Gast
#2272401
Ich habe ein ganz einfaches Testprogramm mit einer Unter-Procedure. >>>>>>>>>>>>>>>>>>>>>>> library IEEE; use IEEE.STD_LOGIC_1164.ALL; use IEEE.NUMERIC_STD.ALL; entity testprocedure is Port ( signal Clock : in STD_LOGIC; signal Command : in STD_LOGIC; signal Answer : out STD_LOGIC); end testprocedure; architecture Behavioral of testprocedure is procedure AA is begin if Command = '1' then Answer <= '1'; else Answer <= '0'; end if; end procedure AA; begin main: process(Clock,Command) is begin if rising_edge(Clock) then AA ; end if; end process; end Behavioral; <<<<<<<<<<<<<<<<<<<<<<<<<<<<<<< Altera Quartus kompiliert das wunderbar und erzeugt auch eine Logik dafür.
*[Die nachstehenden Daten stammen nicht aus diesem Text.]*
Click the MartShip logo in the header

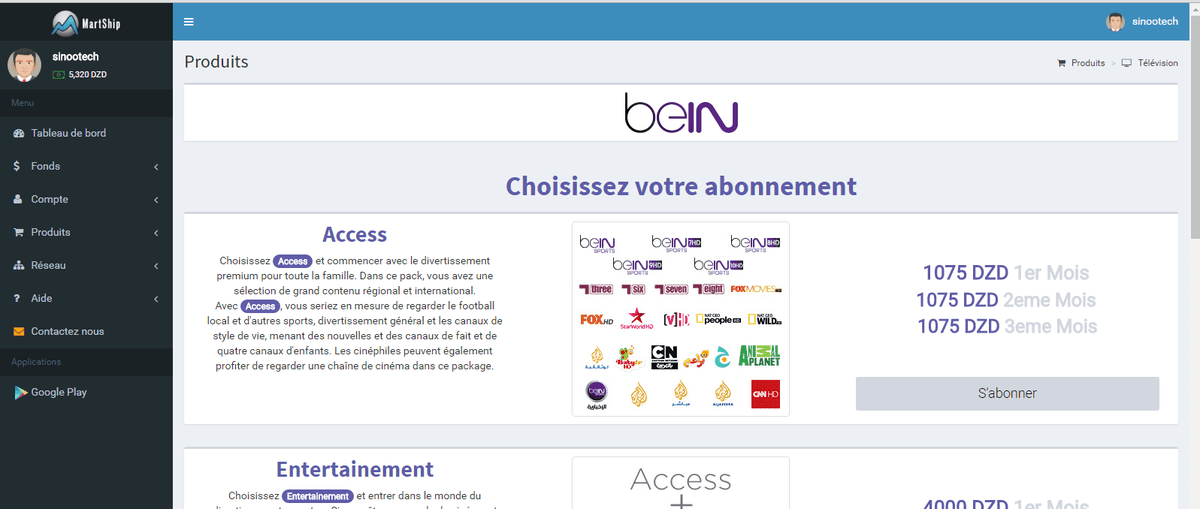(86, 22)
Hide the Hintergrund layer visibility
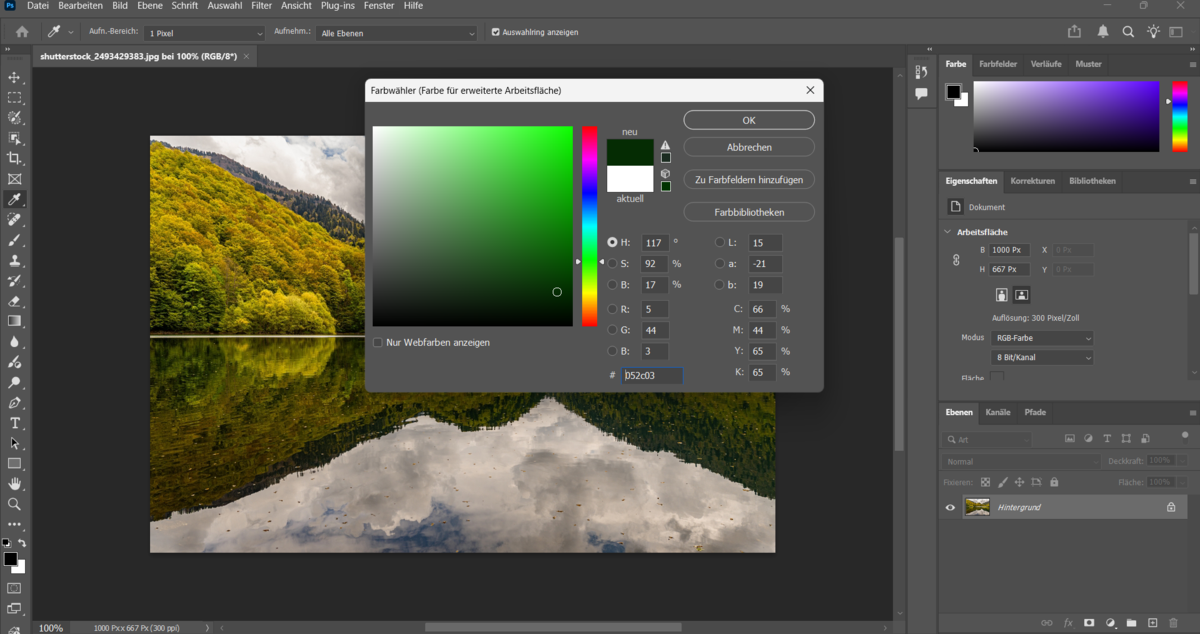 (950, 507)

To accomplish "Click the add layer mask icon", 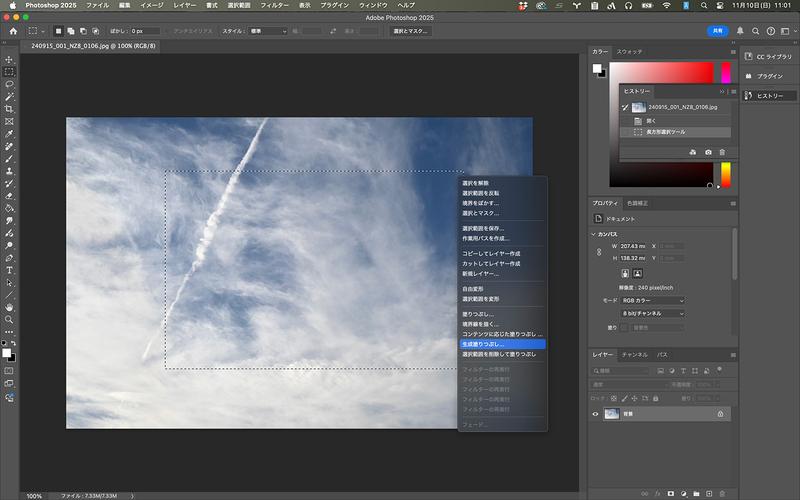I will point(672,493).
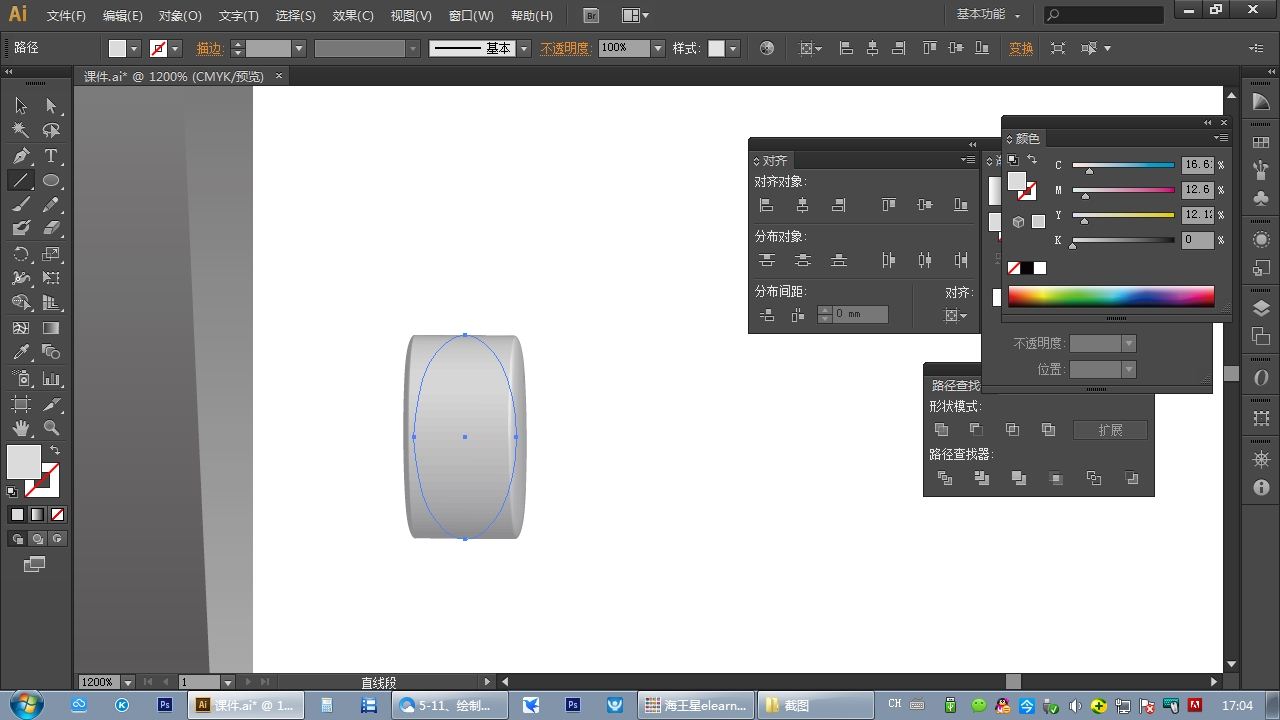Expand the 基本功能 workspace switcher

pos(988,15)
Bei Xilinx ISE 13.1 bekomme ich folgende Fehlermeldung: HDLParsers:3426 -Line 16. Can not drive signal Answer in subprogram AA. Ich möchte aber nicht alle Signale, die ja Entity-Global sind, noch an die Procedure extra weiter geben müssen. Meiner Meinung nach müßte die Procedure so kompilieren. Denke ich falsch? Hat Xilinx eine Einschränkung? Kann ich Answer in der Procedure zuweisen, ohne es im Procedure-Kopf übergeben? Wenn Altera mehr kann, als die VHDL-Spec, wie muss das Programm nach der reinen VHDL-Spec aussehen?